Tuesday, April 30, 2013

Spring Reading

Another random book recommendation: Beautiful Boy by David Sheff. It's a memoir by a father whose son is a crystal meth addict. He talks a lot about the neurobiology of addiction; how addiction is an illness with genetic roots that gets activated by environmental factors—sound familiar?

Sheff writes: "[My son] admitted that he sometimes wished that he had any other illness, because no one would blame him. And yet cancer patients, for example, would be justifiably disgusted by this. All an addict or alcoholic has to do is stop drinking, stop using!" JUST EAT. Right?


I think anyone who has struggled with an eating disorder has felt stigmatized, guilty, ashamed, etc. at some point or another. It's hard not to. On one hand, you get endless praise for how skinny and awesome at dieting you are—and the next minute, your dad is crying next to you because he can't understand why you won't just eat. If you're lucky enough to have a family with resources, those resources get sucked down the drain pretty quickly to therapy, treatment centers, medications, and Boost. Even the clinicians themselves can succeed in making you feel pretty crappy. Why aren't you better yet?? It's damn near impossible for people to understand that sufferers of addiction or EDs aren't in control of their behaviors most of the time. They're completely out of control. They're not themselves. They're sick. That's the whole point.
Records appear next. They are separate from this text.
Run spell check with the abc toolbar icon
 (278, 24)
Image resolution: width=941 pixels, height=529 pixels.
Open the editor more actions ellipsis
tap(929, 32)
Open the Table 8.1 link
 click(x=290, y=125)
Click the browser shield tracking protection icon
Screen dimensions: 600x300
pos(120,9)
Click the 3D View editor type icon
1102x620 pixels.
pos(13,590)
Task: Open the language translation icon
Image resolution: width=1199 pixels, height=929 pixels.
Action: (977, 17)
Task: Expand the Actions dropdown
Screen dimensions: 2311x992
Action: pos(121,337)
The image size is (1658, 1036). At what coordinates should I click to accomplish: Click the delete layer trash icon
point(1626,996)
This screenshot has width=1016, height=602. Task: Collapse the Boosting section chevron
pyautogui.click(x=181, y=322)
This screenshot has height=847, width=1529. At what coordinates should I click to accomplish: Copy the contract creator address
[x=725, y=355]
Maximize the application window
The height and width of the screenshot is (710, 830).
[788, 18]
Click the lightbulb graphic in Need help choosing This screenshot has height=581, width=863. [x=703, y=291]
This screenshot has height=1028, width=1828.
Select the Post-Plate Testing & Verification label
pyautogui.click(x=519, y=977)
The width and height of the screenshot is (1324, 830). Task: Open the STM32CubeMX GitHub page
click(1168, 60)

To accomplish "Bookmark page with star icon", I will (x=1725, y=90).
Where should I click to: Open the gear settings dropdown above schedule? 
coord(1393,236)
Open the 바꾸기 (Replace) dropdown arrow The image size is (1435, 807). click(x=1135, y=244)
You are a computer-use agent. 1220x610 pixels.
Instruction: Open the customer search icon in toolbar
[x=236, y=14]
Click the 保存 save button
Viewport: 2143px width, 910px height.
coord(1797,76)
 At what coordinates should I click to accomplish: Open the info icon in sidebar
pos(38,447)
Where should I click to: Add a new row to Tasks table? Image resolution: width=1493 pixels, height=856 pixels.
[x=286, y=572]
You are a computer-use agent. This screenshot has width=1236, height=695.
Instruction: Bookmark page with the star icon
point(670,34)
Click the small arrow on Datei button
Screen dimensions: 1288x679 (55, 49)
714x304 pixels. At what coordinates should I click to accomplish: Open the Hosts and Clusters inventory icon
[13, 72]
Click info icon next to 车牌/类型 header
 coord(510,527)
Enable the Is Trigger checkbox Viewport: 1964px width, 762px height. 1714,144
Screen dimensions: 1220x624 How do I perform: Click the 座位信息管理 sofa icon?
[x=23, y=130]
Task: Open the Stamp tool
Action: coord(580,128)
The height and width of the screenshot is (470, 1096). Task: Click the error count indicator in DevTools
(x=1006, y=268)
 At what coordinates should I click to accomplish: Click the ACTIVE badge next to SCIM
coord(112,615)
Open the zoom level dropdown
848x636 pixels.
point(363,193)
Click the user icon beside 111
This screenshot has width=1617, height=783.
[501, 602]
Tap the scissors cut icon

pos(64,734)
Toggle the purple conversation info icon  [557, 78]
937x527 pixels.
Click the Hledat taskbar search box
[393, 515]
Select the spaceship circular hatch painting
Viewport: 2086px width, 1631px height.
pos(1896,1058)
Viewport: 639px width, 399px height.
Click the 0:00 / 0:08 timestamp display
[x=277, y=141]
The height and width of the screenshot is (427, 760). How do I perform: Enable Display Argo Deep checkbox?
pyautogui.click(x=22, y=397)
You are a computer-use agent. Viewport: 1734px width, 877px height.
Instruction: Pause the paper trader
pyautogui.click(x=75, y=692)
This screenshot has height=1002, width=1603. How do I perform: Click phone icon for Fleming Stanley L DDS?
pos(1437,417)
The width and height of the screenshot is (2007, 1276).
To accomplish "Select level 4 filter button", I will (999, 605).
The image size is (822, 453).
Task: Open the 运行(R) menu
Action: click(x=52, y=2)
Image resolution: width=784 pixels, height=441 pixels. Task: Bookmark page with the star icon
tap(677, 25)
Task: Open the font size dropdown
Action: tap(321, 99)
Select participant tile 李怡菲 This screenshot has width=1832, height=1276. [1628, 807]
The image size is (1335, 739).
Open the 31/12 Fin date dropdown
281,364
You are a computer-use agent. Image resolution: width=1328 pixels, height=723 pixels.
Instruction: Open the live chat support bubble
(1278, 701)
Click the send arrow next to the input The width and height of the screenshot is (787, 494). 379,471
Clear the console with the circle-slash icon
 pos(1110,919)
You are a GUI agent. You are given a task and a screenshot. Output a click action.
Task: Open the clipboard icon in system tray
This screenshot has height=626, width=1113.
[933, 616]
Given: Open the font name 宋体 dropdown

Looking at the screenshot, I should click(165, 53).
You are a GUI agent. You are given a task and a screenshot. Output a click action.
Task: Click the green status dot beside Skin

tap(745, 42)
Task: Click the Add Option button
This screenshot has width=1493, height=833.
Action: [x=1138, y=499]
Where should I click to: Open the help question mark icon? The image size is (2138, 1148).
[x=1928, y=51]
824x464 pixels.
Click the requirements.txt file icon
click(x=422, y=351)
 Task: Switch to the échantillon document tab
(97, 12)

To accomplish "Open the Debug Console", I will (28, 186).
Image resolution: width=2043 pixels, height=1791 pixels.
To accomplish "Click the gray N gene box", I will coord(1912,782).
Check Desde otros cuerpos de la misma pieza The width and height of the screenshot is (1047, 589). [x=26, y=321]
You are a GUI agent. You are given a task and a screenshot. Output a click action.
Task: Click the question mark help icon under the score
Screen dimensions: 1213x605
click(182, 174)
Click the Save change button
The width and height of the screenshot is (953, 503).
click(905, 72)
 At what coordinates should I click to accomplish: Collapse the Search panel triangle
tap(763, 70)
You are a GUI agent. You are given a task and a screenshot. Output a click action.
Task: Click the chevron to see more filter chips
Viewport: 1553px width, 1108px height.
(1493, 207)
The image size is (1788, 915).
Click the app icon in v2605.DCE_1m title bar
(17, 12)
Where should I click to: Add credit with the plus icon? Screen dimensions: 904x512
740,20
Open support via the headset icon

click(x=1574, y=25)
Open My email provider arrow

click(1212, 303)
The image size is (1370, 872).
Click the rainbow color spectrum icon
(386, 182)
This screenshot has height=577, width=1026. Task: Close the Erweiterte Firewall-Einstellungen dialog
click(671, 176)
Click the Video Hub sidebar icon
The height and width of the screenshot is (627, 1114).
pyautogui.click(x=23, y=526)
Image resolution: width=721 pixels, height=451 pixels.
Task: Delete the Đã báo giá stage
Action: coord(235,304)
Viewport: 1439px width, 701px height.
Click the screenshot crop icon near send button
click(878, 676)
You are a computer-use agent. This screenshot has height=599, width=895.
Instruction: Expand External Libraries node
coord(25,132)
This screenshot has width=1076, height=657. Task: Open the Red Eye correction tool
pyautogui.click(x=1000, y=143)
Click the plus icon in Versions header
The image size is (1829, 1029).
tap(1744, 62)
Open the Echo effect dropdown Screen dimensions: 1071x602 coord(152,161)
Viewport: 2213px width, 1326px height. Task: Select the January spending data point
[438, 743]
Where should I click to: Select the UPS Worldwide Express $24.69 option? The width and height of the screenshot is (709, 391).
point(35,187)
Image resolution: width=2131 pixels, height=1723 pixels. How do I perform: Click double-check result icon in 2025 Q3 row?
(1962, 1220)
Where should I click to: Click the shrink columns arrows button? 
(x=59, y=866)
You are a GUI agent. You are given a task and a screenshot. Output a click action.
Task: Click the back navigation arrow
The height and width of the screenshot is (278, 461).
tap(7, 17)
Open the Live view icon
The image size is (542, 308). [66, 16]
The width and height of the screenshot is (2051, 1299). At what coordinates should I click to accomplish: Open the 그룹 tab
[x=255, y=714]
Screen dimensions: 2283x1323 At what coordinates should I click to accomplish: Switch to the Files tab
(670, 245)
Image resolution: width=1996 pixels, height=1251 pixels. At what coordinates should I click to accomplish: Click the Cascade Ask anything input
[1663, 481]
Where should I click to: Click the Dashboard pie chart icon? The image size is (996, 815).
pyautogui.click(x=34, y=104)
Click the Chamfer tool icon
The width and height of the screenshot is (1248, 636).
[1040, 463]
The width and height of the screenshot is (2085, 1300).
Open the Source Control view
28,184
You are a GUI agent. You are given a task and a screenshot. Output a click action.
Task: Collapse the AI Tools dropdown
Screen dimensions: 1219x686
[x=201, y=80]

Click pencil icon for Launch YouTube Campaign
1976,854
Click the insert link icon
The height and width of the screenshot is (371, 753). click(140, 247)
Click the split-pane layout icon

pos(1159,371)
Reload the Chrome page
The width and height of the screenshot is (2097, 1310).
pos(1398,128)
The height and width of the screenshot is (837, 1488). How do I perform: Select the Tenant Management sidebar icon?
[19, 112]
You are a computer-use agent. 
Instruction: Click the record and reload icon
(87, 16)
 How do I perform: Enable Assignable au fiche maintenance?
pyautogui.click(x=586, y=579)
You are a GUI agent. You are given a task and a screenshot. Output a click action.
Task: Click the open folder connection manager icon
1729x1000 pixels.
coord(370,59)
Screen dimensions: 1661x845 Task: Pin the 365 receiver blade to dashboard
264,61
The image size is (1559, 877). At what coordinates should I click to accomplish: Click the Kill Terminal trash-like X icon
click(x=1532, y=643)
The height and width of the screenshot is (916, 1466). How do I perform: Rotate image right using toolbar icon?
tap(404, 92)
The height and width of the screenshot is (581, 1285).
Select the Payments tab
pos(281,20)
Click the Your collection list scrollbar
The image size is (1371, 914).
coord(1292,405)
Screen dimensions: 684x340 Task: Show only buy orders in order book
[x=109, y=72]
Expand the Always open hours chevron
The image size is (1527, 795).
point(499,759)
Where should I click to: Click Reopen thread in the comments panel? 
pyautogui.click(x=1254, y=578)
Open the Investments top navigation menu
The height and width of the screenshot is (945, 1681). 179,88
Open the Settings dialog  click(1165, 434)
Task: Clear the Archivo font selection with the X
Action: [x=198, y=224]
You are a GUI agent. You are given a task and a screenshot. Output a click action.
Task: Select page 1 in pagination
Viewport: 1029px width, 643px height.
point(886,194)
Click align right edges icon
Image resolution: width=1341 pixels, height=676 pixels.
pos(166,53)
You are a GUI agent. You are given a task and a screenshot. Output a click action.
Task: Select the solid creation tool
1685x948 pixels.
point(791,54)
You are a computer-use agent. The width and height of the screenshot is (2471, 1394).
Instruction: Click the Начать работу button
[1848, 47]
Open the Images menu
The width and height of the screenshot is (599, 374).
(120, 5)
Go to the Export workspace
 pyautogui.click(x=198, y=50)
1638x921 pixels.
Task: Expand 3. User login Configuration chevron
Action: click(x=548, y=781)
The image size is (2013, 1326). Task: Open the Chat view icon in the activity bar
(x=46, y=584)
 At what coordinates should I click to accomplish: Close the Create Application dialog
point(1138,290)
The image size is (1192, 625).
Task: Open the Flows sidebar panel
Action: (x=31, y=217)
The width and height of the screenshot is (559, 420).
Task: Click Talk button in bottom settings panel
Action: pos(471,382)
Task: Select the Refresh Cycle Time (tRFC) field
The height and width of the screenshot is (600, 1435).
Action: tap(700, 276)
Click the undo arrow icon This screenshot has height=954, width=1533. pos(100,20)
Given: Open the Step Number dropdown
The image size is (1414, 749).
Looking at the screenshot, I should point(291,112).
I've never had a drug or alcohol problem, but it seems like there is a lot of overlap with eating disorders in terms of stigmatization, theories of etiology, and The Blame Game. Nothing but sympathy here for those suffering and their families.

1 comment:

  1. SPOT-ON! I think you're absolutely right. As someone with both alcoholism and an ED, I can definitely attest to the similar feelings of stigma and blame (at least for me). From the outside many people seem to think "just don't drink...and eat." I think what also makes it difficult is (at least for me) that I make those same judgements to myself and would beat myself up for not being able to control myself around alcohol before I got sober. And now I berate myself for my inability to "just eat and stop exercising." I think the self-judgements compound with the societal judgements and stigma about these diseases. You raise a lot of good points here and say it so elegantly!